The Office of the Presidential Adviser on Peace, Reconciliation, and Unity (OPAPPRU), which is tasked to oversee the peace process, has to “solicit” from individual agencies to get funds for the services, Murad said. 

“The government has to act so the normalization process will succeed,” he said.

In 2024, OPAPPRU has an approved budget of 7 billion pesos ($124.8 million), with 901 million pesos ($16 million) allotted specifically for the BARMM’s normalization program. In previous years, the agency had been operating with an average overall budget of only 800 million pesos ($14.2 million).  

Officials at the office did not immediately respond to a BenarNews request for comment.

The delay in benefits has already caused resentment among ex-combatants, which could create additional threats, analysts said. 

Rommel Banlaoi, a counter-terrorism analyst, said that the slow rate of decommissioning would be “another challenge for security teams in Mindanao.” 

“And I am afraid that the armed threats will emanate from those remaining combatants because they are raising serious issues that can undermine peace and order,” Banlaoi told BenarNews.

“Threats are evolving into a new form. My assessment is very alarming for those not yet decommissioned because these combatants can be a source of another form of violence in Mindanao, especially after the 2025 election in BARMM,” he said. 

Bangsamoro 2025 elections, clan wars

The Council for Climate and Conflict Action, an NGO, sees the prospect of conflicts this year tied to the potentially highly charged parliamentary elections in Bangsamoro and in other communities across the Philippines in 2025. 

“The preparation for the 2025 elections and the polls itself may ignite further violence and cause widespread human cost as former rebels, political warlords, and traditional elites vie for political power at the national, regional, and local level,” the council said in a Jan. 27 statement sent to BenarNews. 

The group said any legislative move in the interim parliament would be seen as a political move “to ensure the MILF’s win in the region.”

This includes gerrymandering, which resulted in the creation of three new municipalities from the towns of Datu Odin Sinsuat and Sultan Kudarat – a move opposed by local mayors as these are the only areas in the province of Maguindanao del Norte “that are not politically allied” with the MILF. 

The October 2023 village elections in BARMM, the council said, were “the bloodiest elections recorded in the last decade.” 

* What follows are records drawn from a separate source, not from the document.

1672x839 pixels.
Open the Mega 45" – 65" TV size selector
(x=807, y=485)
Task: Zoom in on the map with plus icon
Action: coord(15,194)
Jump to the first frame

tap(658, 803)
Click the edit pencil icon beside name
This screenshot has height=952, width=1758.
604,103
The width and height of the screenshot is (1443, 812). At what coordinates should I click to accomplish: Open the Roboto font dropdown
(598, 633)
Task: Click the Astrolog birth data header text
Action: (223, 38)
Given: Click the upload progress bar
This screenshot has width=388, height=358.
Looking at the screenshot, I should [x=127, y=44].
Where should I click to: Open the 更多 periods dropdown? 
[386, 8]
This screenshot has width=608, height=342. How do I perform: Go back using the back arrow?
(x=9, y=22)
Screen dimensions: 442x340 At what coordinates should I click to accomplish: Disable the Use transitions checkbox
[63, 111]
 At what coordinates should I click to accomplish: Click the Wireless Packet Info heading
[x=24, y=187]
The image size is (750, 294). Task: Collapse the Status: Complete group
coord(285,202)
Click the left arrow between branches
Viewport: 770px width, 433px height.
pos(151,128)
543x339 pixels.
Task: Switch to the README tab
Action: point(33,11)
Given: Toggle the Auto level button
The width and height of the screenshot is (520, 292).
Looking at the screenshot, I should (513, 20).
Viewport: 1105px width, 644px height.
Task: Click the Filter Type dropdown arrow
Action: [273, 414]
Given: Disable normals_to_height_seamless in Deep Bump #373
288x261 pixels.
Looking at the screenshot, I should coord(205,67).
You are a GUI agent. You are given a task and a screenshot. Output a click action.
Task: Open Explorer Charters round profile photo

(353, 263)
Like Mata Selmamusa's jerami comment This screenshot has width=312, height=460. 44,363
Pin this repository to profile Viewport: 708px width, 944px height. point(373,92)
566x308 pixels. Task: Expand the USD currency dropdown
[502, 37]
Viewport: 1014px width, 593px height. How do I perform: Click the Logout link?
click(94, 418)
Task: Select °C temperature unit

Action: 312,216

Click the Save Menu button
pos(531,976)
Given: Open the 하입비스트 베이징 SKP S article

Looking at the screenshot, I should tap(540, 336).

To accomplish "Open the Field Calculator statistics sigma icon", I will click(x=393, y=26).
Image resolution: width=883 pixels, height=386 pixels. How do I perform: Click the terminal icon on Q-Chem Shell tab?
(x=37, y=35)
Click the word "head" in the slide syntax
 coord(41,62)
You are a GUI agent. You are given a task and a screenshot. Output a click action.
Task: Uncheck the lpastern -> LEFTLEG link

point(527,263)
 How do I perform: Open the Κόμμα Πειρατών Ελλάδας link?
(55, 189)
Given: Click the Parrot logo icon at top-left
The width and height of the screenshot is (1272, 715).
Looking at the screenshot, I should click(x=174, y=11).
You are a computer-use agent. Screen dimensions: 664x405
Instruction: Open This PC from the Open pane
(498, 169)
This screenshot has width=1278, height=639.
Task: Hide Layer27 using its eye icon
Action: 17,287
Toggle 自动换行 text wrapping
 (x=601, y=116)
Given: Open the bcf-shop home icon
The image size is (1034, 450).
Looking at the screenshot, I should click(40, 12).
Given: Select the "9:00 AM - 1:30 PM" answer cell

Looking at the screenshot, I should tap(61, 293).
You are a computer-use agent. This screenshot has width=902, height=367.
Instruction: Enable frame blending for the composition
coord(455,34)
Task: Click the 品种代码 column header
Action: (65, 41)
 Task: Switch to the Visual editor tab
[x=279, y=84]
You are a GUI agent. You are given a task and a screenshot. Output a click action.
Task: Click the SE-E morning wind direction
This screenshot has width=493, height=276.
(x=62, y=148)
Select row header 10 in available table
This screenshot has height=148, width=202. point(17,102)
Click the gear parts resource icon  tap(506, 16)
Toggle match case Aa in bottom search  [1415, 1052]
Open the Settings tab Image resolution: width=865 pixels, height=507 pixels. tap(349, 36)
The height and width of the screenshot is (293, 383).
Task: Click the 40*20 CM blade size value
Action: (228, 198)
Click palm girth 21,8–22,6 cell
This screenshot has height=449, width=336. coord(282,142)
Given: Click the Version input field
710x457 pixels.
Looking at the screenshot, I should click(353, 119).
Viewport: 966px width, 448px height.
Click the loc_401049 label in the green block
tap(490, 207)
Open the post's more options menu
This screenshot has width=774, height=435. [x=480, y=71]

“Election-related violence is often intertwined or has escalated to clan feuding, and vice versa,” it said, adding that “violent extremism” persists. 

At least six people were killed. They were “not candidates, they were mere voters,” George Garcia, chairman of the Commission on Elections, said at the time.

Banlaoi, the counter-terrorism analyst, said that terrorism in the region has not been totally eradicated. 

“My current assessment of terrorism threat in the Philippines is that threats are diminishing, but not disappearing,” he said, citing the weakening of the Abu Sayyaf Group in the island provinces of Sulu, Basilan and Tawi-Tawi along with the Bangsamoro Islamic Freedom Fighters in Maguindanao. 

Still, a bomb exploded during a Catholic Mass at a university gymnasium in Marawi City in December 2023, killing four and injuring 72 others. The Islamic State claimed responsibility for the attack.

The military has said that the bombing was an apparent retaliation for offensives that killed two senior militants.